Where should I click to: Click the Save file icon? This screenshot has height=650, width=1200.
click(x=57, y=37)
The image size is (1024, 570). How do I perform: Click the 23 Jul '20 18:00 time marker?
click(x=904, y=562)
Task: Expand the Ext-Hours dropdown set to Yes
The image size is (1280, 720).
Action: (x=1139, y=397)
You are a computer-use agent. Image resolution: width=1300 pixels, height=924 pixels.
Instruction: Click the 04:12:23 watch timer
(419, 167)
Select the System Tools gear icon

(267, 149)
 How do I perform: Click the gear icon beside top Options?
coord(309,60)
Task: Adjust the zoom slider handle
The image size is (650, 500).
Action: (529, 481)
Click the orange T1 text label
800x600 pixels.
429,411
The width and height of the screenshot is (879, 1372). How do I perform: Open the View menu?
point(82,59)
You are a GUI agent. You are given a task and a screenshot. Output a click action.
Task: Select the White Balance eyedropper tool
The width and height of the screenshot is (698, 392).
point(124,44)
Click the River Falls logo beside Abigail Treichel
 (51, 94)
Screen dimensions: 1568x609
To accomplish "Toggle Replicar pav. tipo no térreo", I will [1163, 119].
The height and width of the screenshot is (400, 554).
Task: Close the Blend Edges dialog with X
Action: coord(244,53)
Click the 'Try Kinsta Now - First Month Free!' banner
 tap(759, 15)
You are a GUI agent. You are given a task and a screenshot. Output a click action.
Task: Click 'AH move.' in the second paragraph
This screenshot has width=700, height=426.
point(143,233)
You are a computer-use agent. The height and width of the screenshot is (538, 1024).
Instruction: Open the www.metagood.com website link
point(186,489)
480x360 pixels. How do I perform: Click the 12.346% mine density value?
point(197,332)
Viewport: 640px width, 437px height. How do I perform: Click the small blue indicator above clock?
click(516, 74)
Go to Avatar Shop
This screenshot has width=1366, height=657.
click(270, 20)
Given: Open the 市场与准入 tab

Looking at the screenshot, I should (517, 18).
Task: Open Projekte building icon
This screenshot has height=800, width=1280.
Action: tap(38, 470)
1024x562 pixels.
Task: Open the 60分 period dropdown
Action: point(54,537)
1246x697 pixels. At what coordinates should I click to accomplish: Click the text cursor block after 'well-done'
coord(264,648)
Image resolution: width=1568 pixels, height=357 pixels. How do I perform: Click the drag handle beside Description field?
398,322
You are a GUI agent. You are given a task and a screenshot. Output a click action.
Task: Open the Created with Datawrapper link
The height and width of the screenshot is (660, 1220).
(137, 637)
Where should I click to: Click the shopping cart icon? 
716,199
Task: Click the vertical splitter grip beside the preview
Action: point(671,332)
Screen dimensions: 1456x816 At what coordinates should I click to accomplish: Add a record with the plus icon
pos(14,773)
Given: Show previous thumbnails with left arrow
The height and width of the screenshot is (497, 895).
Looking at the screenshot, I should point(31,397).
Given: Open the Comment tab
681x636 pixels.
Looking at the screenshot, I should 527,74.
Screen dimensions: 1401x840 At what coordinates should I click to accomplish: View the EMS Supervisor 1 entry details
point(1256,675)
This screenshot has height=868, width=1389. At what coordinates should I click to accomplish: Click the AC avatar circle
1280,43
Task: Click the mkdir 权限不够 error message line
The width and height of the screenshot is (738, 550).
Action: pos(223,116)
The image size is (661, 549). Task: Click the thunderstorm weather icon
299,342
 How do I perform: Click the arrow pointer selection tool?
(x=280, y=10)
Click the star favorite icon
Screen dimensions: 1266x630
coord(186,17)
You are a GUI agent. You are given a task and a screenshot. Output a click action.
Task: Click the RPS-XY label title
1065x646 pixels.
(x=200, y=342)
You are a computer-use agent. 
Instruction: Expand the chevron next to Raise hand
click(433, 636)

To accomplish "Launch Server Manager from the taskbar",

========================================================================

Copy each line above that contains the word "label".

Click the orange T1 text label
Task: Click the RPS-XY label title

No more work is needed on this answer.